(GOAL 1) Copy the stretch of rows from the line containing "Given: Click the 0.9 kHz axis label" through the end of the rows, both ends included, and omit the pictures from your copy.

___ PAGE ___

Prince Wilhelm Karl Bernhard Hermann of Saxe-Weimar-Eisenach (21 December 1853 – 15 December 1924) was a member of the House of Saxe-Weimar-Eisenach.

Life 
Prince Wilhelm of Saxe-Weimar-Eisenach was born on 21 December 1853 in Stuttgart. He was the eldest son of the Prince Hermann of Saxe-Weimar-Eisenach and Princess Augusta of Württemberg (1826-1898). Prince Wilhelm also has had his own financial problems, and has been forced by the Grand Duke to live outside Weimar. Wilhelm is heir presumptive to the throne as the young Grand Duke Wilhelm Ernst is a widower. His wife, Karoline of Reuss died in January 1905.

___ ENTRIES ___

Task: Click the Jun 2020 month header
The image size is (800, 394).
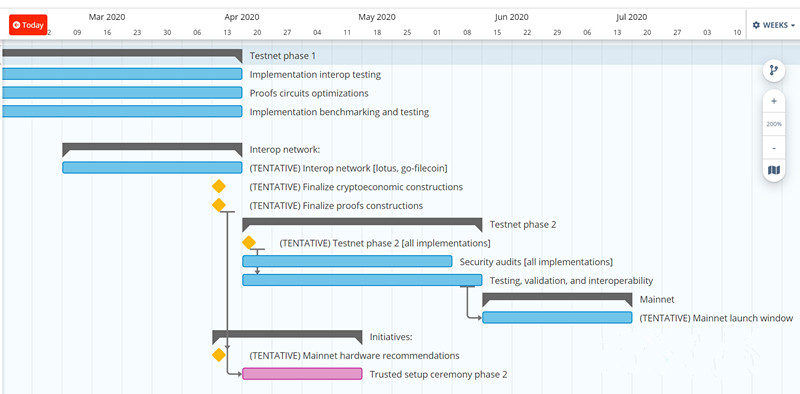Action: 511,17
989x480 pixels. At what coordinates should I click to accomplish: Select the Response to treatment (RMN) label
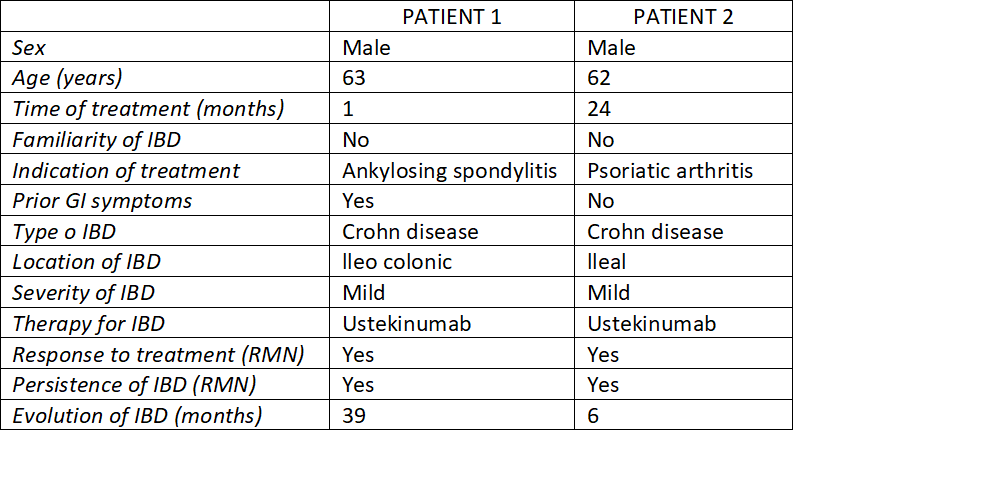pos(157,355)
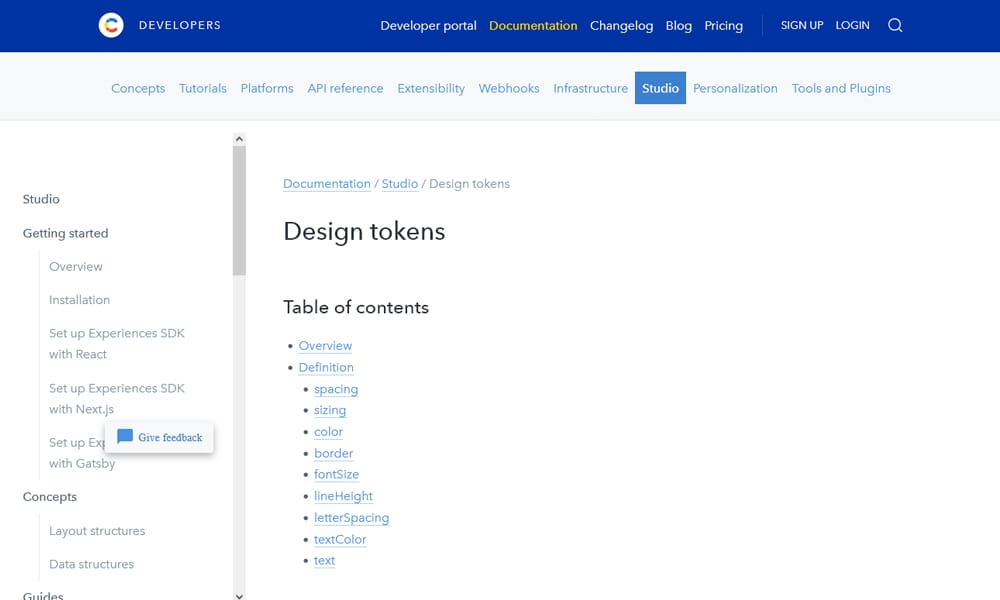This screenshot has height=600, width=1000.
Task: Select Installation in the sidebar
Action: (79, 299)
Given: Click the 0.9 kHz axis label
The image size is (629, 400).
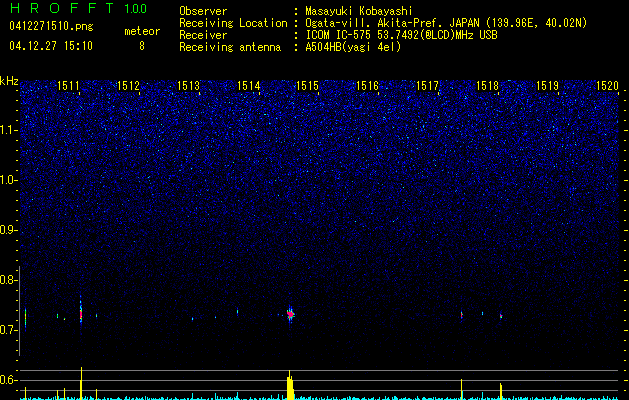Looking at the screenshot, I should [9, 230].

___

(GOAL 2) In the biography of Prince Wilhelm of Saxe-Weimar-Eisenach, in which city was he born?

(EXPECTED OUTPUT 1)
Given: Click the 0.9 kHz axis label
The image size is (629, 400).
Looking at the screenshot, I should [9, 230].

(EXPECTED OUTPUT 2) Stuttgart